[WHAT YOU WILL DO] Where the records below reach the line containing "This screenshot has width=984, height=437.", start transcribing, and end with the line containing "Click the star icon beside Lパーツ", exactly and with nothing else added.

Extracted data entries
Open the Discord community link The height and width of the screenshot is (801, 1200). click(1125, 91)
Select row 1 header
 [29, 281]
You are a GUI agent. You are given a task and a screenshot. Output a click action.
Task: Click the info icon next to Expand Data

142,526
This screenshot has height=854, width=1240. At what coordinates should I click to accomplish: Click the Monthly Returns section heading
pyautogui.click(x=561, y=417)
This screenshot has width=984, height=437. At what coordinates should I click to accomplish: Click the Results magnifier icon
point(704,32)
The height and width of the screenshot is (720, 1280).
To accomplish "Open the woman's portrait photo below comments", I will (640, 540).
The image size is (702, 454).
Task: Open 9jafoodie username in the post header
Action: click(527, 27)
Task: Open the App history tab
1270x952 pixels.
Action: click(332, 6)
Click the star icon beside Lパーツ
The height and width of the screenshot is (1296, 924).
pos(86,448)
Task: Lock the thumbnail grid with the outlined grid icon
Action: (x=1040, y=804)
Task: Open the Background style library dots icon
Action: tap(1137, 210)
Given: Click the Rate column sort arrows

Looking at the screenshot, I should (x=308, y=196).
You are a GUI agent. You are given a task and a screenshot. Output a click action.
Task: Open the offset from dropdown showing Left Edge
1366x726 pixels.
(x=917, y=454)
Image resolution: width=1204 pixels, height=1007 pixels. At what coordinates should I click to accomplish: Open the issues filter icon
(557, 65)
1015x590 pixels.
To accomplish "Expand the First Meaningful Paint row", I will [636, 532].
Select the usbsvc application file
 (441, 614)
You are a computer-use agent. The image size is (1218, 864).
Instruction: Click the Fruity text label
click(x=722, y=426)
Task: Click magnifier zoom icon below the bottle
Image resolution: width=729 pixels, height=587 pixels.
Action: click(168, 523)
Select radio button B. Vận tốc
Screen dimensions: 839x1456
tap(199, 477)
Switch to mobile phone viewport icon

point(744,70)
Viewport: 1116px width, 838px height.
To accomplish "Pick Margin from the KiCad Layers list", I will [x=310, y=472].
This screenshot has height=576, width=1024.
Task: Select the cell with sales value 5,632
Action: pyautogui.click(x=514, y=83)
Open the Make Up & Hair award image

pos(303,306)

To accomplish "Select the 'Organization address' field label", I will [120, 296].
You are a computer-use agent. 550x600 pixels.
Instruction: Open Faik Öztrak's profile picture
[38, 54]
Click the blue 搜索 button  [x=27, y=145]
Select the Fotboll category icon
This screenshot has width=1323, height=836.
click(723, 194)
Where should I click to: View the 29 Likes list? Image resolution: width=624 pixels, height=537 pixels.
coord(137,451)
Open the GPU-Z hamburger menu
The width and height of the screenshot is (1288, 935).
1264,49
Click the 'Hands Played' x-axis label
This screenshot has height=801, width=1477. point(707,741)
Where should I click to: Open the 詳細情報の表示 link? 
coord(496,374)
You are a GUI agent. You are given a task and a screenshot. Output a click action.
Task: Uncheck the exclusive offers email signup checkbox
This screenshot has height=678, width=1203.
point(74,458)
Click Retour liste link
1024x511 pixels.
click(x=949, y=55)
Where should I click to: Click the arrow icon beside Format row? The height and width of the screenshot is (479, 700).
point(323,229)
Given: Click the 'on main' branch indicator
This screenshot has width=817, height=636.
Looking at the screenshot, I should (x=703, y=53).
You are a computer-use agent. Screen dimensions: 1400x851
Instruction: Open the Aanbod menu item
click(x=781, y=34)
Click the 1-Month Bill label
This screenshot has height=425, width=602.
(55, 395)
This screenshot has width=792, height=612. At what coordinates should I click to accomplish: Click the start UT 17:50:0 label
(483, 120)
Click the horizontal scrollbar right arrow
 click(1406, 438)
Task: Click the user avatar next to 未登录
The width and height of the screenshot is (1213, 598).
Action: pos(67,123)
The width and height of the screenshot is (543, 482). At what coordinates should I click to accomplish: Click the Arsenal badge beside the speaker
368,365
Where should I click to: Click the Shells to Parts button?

[RESULT OF THE TASK]
This screenshot has width=984, height=437. At what coordinates should I click to accomplish: Click the Results magnifier icon
point(704,32)
The height and width of the screenshot is (720, 1280).
To accomplish "Open the woman's portrait photo below comments", I will (640, 540).
The image size is (702, 454).
Task: Open 9jafoodie username in the post header
Action: click(527, 27)
Task: Open the App history tab
1270x952 pixels.
Action: click(332, 6)
Click the star icon beside Lパーツ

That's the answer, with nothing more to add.